Stephansdom

Gottesdienst mit Menschen mit Behinderung

Am Internationalen Tag der Menschen mit Behinderung, dem 3. Dezember, feiert Weihbischof Franz Scharl im Wiener Stephansdom einen Gottesdienst, der von Menschen mit verschiedenen Behinderungen und ihren Seelsorgerinnen und Seelsorgern gestaltet und in Gebärdensprache übersetzt wird.

Das Einzigartige an dem barrierefreien Gottesdienst sei, „dass Menschen mit Behinderung nicht nur als passive Zuhörer dabei sind, sondern sich auch ganz authentisch ausdrücken dürfen“, wird Anamarija Sobocanec-Sostaric, Fachreferentin der Seelsorge für Menschen mit intellektueller und mehrfacher Behinderung in der Erzdiözese Wien in einer Aussendung am Mittwoch zitiert. Menschen mit Behinderungen seien „ein wichtiger Teil der Kirche und möchten sie auch mitgestalten“.

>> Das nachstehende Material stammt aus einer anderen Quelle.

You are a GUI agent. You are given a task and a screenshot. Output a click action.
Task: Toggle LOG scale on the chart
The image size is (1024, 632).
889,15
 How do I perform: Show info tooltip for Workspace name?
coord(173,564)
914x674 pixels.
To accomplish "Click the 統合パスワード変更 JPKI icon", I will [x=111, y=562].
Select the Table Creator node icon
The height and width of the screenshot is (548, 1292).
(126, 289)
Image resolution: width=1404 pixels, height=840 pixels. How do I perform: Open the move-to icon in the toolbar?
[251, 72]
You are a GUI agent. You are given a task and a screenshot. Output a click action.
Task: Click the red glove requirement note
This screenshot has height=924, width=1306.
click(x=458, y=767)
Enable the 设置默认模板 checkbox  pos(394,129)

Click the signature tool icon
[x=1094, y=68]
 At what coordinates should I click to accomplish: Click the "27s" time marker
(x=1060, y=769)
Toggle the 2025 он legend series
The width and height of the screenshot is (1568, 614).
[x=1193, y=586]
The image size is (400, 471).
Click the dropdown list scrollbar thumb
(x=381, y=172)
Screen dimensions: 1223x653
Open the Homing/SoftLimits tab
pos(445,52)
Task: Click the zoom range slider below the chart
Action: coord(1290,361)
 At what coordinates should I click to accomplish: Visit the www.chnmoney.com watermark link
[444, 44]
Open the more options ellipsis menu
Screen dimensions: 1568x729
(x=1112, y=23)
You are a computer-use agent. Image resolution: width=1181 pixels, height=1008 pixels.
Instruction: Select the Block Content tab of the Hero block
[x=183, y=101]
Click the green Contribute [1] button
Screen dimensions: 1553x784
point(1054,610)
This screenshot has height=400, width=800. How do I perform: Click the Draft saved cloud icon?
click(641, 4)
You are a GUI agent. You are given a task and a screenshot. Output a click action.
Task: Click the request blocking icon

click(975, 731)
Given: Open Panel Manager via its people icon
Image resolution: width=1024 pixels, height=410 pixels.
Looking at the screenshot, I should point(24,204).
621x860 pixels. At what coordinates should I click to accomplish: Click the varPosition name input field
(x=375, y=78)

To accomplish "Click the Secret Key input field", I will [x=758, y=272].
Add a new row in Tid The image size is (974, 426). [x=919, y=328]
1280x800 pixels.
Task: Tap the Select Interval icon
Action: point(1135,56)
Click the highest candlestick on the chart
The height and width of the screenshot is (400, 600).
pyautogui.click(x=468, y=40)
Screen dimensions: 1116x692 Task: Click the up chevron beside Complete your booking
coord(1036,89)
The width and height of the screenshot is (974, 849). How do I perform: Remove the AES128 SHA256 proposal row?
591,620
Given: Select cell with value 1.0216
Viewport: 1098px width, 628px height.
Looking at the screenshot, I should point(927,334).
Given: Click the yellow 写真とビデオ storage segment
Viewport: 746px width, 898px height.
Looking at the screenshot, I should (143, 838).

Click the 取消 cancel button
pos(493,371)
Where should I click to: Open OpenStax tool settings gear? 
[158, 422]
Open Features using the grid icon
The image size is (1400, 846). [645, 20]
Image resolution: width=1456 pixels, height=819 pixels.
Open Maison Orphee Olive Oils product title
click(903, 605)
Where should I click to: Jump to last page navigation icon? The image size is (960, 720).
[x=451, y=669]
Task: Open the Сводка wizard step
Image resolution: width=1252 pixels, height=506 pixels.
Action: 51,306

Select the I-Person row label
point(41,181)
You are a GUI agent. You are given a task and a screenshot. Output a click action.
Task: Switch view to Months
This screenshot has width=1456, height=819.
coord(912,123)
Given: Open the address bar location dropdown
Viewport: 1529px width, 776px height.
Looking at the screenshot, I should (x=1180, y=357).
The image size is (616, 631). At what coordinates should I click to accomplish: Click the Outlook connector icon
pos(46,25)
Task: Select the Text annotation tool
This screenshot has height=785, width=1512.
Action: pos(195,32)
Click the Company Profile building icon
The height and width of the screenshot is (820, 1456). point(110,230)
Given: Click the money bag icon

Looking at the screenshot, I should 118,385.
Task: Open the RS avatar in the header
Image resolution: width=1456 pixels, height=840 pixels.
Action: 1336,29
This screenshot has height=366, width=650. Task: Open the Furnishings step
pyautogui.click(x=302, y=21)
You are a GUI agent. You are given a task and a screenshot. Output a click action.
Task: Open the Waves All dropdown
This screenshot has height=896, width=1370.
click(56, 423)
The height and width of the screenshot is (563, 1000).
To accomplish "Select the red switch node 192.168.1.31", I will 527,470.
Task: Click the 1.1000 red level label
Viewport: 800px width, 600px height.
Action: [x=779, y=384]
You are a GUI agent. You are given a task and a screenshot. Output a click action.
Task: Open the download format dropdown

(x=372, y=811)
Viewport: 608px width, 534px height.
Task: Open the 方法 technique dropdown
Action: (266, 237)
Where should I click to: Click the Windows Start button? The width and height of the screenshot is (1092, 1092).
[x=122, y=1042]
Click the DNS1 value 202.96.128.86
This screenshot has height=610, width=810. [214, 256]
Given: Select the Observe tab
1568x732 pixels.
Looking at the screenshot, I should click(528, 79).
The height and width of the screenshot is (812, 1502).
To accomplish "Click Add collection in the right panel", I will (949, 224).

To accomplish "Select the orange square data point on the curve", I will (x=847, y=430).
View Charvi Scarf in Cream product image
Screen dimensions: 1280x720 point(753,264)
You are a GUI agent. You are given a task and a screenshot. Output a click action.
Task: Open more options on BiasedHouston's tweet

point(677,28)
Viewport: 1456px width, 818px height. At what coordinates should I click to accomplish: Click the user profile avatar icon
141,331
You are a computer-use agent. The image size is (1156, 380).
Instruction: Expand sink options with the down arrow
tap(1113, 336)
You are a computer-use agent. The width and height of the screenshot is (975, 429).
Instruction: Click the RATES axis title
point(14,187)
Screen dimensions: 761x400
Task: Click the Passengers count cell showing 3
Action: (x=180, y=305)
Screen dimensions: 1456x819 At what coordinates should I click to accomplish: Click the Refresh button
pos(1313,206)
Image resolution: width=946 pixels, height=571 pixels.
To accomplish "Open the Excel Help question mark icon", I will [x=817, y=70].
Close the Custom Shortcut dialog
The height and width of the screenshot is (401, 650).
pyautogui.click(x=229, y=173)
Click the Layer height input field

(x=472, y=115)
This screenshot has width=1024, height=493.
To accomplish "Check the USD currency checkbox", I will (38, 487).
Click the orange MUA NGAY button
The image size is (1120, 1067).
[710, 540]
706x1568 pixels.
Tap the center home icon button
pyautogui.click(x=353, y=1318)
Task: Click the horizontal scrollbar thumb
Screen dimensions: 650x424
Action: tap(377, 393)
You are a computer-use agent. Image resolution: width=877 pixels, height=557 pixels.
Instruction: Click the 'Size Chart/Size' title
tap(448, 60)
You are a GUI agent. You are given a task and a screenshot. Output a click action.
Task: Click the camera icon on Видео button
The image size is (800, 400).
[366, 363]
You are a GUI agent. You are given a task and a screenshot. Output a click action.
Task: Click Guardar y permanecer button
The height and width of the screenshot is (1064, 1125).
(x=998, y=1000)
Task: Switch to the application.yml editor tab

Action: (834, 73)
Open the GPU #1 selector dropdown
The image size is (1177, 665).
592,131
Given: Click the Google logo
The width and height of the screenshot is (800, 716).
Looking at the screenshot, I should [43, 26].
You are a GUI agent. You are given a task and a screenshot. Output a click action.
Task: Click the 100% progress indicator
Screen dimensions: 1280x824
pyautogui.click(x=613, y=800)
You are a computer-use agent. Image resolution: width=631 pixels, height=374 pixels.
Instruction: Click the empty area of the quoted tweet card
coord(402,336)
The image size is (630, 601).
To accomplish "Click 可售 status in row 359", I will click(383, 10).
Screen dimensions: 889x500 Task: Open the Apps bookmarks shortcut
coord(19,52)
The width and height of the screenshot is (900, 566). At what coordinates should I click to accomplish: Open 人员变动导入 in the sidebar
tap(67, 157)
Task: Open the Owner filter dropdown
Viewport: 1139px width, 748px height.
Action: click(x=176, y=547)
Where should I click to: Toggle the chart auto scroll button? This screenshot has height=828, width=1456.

Organisiert von der Kategorialen Seelsorge der Erzdiözese Wien wird der Gottesdienst am Freitag um 12 Uhr von den Menschen mit Behinderung maßgeblich gestaltet. So liest die von Geburt an blinde Seelsorgerin Henriette Etzenberger die Lesung, Menschen mit Multipler Sklerose, Körperbehinderung, Sehbehinderung, Downsyndrom oder Gehörlosigkeit sprechen die Fürbitten. Musikalisch gestaltet wird die Messe von den Gruppen „Faith4U&Me“ und der „Veeh-Harfengruppe Saitensalat“ – in beiden singen bzw. musizieren Menschen mit und ohne Behinderung miteinander.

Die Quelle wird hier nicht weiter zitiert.